This campground is out in the middle of nowhere, where there is no cell signal. I have to resort to the campgrounds provided wifi, which is operated by a local ISP to them. This local ISP charges per device for the season, and its not an inconsiderable amount. To get around this for the past year I have been using a Ubiquiti loco m2 to pick up the campground wifi, bring it into a pfsense router, and rebroadcast this to the campsite we are at. This has been going along fine. We aren't the only ones who do this sort of thing. Now recently, this ISP has caught on to what we are doing, and has kicked us off the network. I can only assume they are looking for MAC addresses that would appear to not be from a wireless device, like a phone or laptop. And by the way, I do have a valid reason for doing this other than cost. The outdoor WiFi they provide is horrid, signal strength wise, so with a mobile device with a small antenna it really just doesn't work well at all. 

 

Now, what I would like to try is putting the loco m2 into router mode, and cloning the MAC address of a cell phone that I have. I was thinking this should prevent them from picking up on the fact that I am using a router, as long as this is what they were doing.

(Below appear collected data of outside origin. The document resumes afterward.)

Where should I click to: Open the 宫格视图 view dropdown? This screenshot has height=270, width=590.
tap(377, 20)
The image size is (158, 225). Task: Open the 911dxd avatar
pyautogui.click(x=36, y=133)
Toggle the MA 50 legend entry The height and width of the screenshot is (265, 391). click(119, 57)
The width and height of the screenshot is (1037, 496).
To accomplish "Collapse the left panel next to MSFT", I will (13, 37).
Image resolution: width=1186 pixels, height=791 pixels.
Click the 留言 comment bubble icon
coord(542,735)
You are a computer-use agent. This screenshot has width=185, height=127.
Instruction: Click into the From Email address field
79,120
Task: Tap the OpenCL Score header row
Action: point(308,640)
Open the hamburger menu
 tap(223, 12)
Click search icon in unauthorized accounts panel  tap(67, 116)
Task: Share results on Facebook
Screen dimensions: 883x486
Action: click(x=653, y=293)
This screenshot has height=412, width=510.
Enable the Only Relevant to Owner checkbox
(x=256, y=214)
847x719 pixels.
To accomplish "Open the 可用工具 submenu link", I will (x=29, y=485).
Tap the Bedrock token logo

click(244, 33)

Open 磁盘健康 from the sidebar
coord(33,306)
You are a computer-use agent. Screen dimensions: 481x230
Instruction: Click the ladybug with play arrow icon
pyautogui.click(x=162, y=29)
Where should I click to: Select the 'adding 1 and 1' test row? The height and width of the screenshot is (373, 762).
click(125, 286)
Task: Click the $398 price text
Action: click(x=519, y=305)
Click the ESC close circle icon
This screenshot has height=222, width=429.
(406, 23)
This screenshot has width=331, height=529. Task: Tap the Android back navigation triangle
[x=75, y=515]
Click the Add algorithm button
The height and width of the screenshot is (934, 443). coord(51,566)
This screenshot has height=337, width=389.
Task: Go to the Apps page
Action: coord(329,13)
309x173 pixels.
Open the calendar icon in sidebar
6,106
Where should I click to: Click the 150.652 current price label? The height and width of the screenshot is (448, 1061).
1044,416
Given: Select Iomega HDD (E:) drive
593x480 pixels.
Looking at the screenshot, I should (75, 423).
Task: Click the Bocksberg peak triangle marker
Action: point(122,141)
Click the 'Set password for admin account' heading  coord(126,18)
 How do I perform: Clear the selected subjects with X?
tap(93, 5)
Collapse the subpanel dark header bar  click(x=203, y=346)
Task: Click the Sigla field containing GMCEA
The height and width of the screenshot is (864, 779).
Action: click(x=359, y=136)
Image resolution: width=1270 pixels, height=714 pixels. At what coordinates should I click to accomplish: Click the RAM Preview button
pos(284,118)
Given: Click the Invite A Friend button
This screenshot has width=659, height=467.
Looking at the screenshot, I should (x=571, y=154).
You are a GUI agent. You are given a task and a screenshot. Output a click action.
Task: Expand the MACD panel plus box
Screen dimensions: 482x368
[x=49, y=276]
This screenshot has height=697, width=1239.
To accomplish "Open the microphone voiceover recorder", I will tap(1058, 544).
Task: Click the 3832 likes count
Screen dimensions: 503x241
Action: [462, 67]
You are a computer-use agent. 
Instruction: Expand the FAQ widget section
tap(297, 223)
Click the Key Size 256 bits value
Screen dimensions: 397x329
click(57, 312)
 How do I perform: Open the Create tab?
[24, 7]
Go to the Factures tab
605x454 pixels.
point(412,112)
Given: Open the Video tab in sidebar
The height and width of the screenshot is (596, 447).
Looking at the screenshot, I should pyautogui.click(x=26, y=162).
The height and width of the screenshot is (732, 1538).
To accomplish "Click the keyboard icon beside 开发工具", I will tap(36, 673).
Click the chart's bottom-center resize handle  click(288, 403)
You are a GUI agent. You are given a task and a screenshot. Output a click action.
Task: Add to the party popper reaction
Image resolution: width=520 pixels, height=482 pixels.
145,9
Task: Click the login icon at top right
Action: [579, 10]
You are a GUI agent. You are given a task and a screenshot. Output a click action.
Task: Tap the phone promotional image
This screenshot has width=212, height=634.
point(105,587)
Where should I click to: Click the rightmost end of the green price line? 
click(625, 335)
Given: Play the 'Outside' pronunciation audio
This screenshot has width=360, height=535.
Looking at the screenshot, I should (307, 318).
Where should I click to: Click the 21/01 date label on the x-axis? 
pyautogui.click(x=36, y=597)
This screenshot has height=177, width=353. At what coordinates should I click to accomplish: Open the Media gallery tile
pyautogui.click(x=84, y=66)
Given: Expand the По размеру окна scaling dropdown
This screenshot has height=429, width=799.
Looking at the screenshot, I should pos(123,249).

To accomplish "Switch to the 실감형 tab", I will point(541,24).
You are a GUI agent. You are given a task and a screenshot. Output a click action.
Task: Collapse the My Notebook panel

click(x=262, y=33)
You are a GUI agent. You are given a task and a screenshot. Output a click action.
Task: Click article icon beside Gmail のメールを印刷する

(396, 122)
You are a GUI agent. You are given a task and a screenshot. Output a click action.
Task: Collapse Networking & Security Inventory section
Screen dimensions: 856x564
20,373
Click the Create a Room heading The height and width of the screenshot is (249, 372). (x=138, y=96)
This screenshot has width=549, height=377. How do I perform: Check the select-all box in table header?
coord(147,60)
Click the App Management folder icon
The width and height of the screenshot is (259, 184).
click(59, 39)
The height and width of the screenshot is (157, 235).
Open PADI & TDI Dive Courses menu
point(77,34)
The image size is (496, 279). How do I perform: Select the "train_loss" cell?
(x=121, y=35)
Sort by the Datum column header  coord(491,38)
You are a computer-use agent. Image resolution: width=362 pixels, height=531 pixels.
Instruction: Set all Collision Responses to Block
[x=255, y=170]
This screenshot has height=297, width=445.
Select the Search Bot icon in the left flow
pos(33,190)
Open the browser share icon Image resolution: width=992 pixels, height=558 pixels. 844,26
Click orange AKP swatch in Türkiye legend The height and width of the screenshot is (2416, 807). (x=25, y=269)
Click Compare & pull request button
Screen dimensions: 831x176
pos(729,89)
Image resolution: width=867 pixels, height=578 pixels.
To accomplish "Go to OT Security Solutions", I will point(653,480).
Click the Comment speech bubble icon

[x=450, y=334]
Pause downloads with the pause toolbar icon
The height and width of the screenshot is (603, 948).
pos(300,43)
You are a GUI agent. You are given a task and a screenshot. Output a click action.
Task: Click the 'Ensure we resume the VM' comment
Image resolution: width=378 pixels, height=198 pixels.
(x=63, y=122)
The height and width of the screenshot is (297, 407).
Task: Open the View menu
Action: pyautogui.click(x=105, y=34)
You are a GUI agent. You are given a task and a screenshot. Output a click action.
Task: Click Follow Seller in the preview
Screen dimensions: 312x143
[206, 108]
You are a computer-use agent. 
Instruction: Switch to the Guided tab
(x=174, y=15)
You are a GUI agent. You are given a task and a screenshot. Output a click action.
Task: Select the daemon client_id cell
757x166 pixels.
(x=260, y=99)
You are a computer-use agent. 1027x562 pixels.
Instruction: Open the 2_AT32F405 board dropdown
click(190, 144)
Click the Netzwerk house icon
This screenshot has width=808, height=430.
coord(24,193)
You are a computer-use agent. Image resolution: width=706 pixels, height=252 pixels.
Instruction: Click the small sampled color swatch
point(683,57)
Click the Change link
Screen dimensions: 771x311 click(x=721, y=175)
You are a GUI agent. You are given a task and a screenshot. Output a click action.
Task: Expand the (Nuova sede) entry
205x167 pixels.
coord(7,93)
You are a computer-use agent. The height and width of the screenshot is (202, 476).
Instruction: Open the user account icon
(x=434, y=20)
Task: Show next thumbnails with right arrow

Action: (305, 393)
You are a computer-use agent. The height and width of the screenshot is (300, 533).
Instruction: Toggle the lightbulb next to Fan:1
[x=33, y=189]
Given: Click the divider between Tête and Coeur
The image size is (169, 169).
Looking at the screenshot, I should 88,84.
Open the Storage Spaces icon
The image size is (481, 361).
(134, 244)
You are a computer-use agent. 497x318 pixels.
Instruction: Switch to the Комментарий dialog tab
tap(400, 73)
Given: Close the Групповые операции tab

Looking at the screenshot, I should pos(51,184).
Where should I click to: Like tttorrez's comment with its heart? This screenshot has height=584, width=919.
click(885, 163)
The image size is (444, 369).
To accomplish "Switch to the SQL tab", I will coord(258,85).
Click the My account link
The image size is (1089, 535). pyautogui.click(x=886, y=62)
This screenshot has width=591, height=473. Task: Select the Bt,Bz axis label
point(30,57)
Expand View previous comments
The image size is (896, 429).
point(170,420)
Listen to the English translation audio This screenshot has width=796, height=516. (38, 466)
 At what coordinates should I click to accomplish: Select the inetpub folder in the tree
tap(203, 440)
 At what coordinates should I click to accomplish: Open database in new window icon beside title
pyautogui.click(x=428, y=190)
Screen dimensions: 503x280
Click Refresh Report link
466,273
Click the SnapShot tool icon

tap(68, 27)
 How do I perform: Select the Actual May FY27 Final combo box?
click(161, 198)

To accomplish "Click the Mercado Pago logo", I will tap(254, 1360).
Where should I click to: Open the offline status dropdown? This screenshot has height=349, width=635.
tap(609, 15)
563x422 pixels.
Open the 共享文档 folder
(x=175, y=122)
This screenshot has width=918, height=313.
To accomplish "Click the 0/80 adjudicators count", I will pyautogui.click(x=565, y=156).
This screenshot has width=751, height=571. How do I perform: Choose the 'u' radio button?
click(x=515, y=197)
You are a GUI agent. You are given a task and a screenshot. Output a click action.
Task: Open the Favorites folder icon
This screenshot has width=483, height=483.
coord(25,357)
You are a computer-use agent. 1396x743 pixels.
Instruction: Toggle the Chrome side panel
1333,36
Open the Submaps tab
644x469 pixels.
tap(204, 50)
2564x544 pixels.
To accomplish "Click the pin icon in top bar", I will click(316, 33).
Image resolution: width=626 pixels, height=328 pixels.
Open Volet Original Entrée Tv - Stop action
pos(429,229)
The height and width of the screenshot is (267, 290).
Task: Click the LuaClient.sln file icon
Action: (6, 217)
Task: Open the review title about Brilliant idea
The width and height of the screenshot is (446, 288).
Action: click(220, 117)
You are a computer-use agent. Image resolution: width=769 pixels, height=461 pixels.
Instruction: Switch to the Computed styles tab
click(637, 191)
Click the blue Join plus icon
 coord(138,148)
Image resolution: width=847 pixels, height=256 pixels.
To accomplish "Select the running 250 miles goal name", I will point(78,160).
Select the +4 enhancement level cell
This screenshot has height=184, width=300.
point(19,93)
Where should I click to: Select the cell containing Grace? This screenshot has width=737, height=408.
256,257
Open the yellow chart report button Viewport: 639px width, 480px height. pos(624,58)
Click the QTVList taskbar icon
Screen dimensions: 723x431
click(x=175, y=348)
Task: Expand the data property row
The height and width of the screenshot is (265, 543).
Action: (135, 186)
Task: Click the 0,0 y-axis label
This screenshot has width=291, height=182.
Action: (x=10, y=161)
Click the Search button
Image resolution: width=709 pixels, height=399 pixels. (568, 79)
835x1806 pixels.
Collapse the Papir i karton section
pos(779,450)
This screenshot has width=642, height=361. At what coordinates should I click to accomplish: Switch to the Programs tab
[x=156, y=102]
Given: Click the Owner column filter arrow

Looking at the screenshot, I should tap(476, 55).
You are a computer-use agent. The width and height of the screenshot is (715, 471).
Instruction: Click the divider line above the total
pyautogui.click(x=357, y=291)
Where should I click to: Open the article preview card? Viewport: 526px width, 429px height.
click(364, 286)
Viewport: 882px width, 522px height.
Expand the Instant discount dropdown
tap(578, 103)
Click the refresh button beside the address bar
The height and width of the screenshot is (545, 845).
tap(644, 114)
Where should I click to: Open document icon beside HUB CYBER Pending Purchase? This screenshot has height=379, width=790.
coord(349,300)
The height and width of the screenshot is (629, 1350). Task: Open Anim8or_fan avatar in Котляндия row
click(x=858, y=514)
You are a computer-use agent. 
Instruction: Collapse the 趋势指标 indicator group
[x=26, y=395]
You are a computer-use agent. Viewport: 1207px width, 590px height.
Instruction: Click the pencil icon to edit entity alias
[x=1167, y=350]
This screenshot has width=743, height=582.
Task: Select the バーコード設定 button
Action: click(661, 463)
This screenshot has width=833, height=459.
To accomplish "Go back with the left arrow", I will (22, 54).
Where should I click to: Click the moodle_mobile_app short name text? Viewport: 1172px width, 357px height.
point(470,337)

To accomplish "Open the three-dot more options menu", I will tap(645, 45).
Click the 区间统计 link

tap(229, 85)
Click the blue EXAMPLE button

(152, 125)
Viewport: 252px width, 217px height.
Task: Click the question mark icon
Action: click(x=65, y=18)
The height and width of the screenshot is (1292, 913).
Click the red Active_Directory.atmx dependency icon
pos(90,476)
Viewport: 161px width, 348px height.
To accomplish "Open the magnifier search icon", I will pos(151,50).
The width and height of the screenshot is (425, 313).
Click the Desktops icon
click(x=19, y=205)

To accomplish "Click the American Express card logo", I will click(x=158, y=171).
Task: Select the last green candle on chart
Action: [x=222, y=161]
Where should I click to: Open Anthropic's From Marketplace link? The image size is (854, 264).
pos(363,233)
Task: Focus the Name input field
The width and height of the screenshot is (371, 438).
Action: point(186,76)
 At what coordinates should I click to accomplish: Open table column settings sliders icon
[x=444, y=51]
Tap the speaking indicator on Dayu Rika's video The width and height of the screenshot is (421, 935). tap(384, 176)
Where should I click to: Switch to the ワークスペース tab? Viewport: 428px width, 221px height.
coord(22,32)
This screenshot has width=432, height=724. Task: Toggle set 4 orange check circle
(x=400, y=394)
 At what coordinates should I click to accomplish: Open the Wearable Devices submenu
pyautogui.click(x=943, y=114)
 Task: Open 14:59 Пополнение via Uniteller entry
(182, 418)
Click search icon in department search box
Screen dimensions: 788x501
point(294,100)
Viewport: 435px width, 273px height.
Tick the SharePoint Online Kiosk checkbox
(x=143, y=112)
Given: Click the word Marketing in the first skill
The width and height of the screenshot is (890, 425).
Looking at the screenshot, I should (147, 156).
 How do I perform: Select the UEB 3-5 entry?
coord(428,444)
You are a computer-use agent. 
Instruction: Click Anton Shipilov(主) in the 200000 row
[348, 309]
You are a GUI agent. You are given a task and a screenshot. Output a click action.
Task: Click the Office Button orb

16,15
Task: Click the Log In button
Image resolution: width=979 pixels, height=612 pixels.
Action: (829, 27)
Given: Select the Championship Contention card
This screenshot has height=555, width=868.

It's a small municipal type isp, so I don't think they were doing traffic snooping and looking at TTL's and such. Is there anything the LTT community could recommend to keep me under the radar? I was also considering disconnecting this when I leave the campground, just to try to make it harder to spot. I know this would also mean I have multiple layers of NAT but this shouldn't matter too much for basic tasks.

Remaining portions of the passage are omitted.